A new report from from the Trust for America's Health confirms it: We're not as unhealthy as the rest of really unhealthy America. Sure, we're pretty unhealthy, but for now let's take in the good news and celebrate with a Double Down.

California is America's 41st fattest state, sitting in the second tier amongst Utah, Montana and some states in the Northeast. Colorado is the fittest, which is not surprising to anyone with friends from there -- they're always hiking a mountain with a kayak strapped to their back while pregnant. Most of the fat states lost the Civil War.

This data actually matters a great deal to state budget writers, and there's public policies we can enact to improve the situation.

The report notes some stuff the Legislature has done to get a handle on childhood obesity especially:

--We set nutritional standards for school food that's stricter than current U.S. Department of Agriculture (USDA) requirements.

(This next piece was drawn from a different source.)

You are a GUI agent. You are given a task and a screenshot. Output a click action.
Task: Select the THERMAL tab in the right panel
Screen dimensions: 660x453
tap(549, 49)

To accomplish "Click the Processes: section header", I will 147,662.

--We have nutritional standards for foods sold in schools on á la carte lines, in vending machines, in school stores, or through bake sales. Meaning, less junk food.

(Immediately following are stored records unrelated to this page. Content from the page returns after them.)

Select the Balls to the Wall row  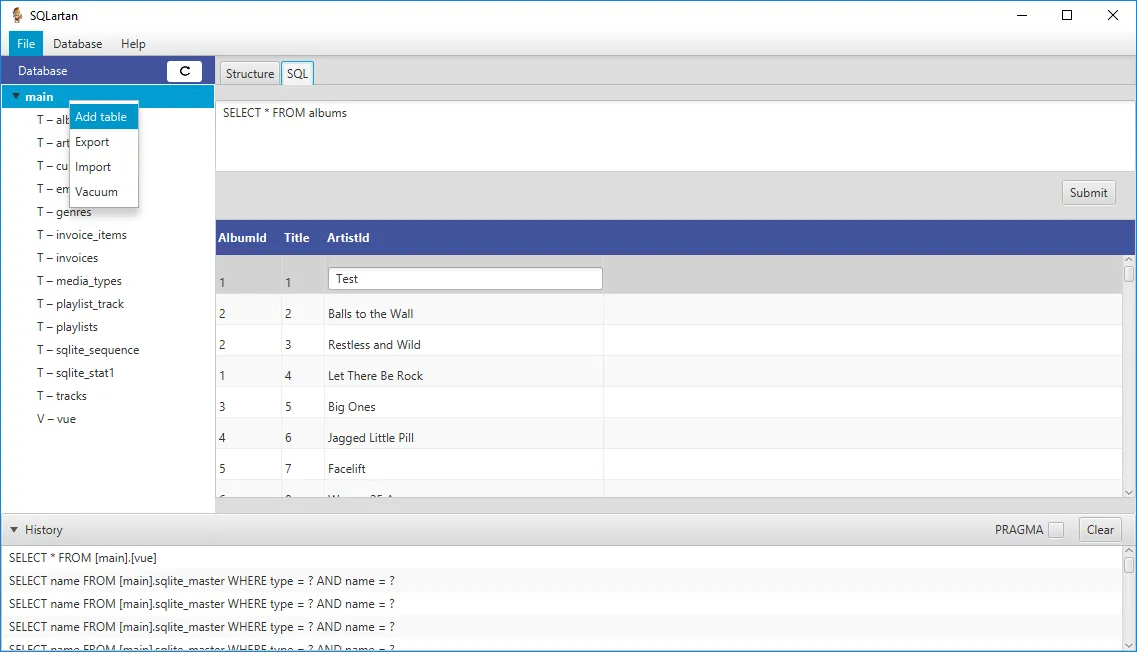click(x=669, y=314)
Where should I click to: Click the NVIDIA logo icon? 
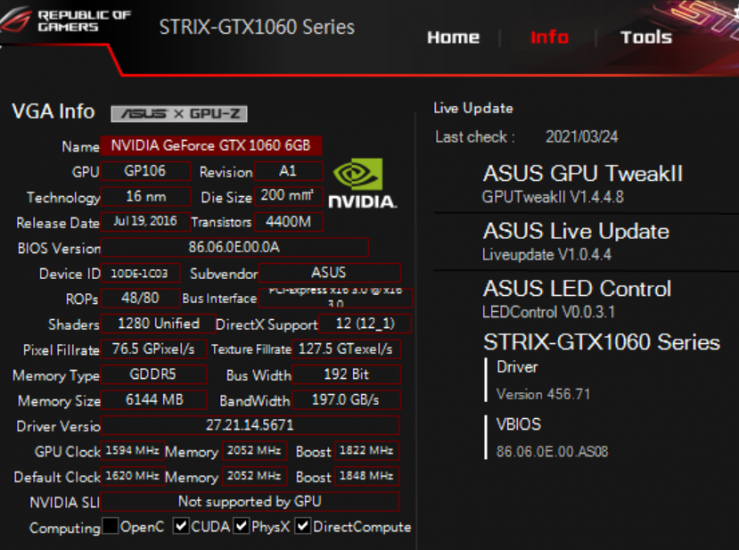coord(362,183)
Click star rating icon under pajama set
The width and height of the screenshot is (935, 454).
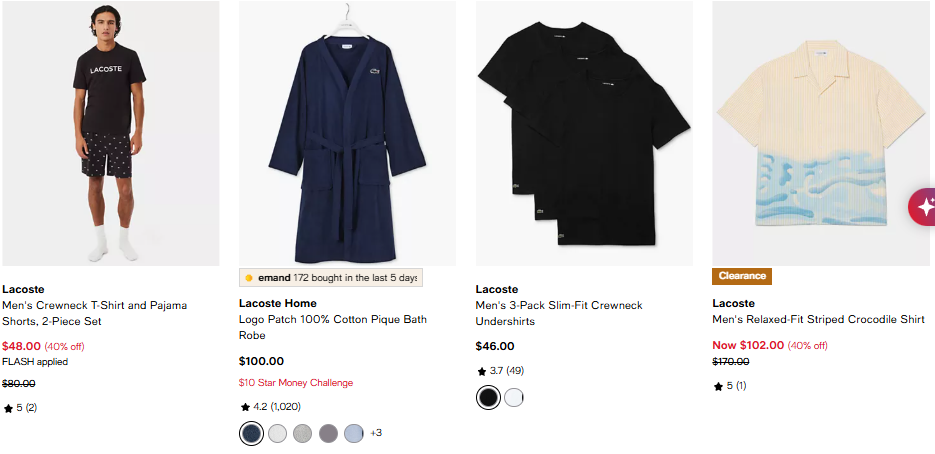click(8, 409)
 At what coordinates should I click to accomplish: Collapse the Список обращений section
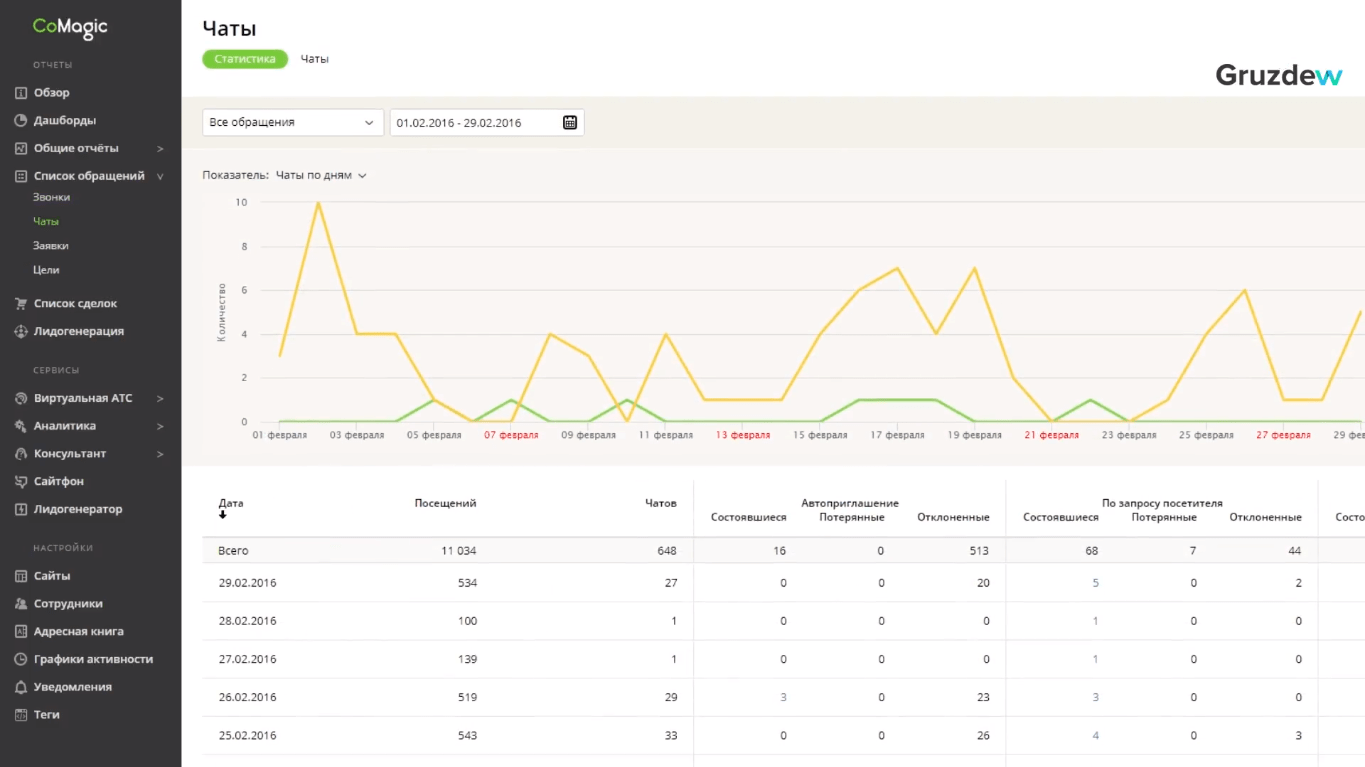[160, 176]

--We're screening kids for obesity.

--We have "Complete Streets" legislation which sought to give some relief to pedestrians and cyclists.

Discouragingly, we're 25th in childhood obesity, with 15 percent of kids obese. Nearly one-quarter of our adults are obese.

Health care comprises a significant share of public budgets, both through Medicaid spending on the poor and blind, and the funding of public employee health benefits. Obese children are at huge risk for Type 2 Diabetes, which is a very expensive chronic disease, so getting Californians healthier could make our tax bills lower, while also reducing significant suffering.

How to do it? Locally, we can develop more walkable neighborhoods and parks so kids can be active. Nationally, we can make healthy food less expensive and unhealthy food more expensive. We could do this by shifting money from subsidies for corn (which is processed into sugar for soda and junk food) to subsidies for getting healthy food in the hands of people who need it.

And that's today's nanny state post.